_Task input_
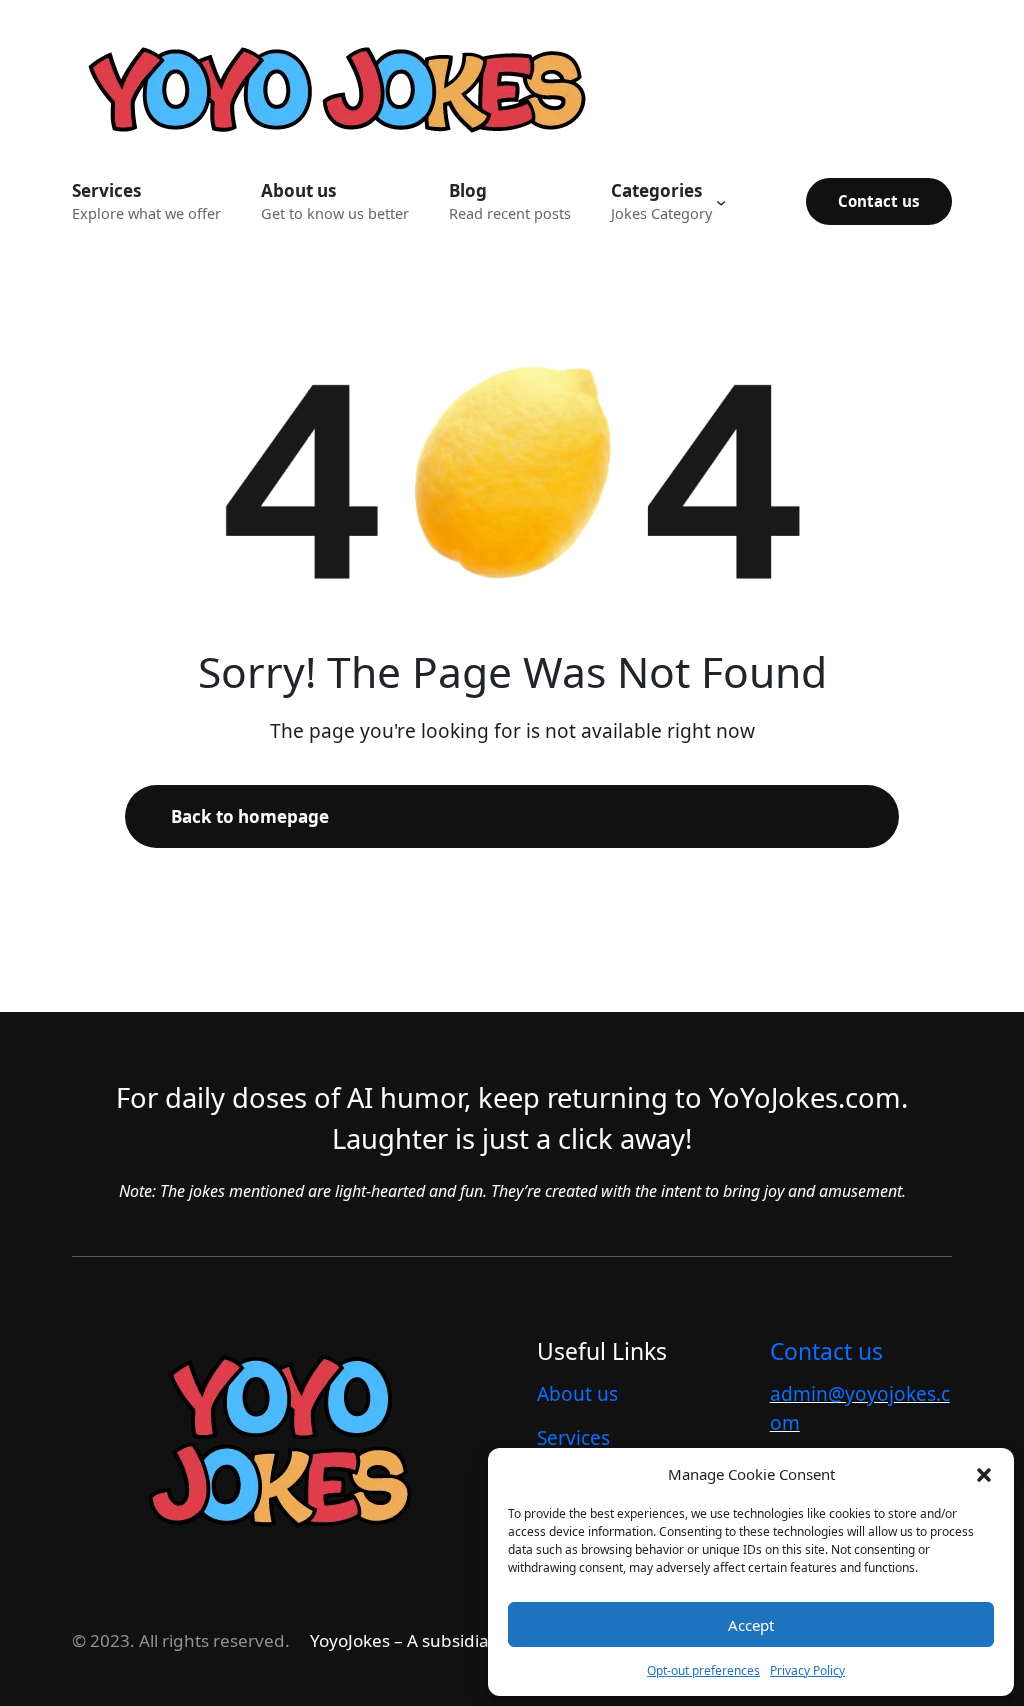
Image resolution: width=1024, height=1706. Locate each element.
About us (577, 1394)
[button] (984, 1474)
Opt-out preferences (703, 1670)
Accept (751, 1625)
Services (573, 1438)
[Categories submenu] (721, 201)
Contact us (879, 201)
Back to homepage (250, 816)
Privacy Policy (807, 1670)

_Your goal_
From the line with "Opt-out preferences (703, 1670)" to the final line of the listing, write out each line unchanged. Add nothing.

_Exercise result_
Opt-out preferences (703, 1670)
Accept (751, 1625)
Services (573, 1438)
[Categories submenu] (721, 201)
Contact us (879, 201)
Back to homepage (250, 816)
Privacy Policy (807, 1670)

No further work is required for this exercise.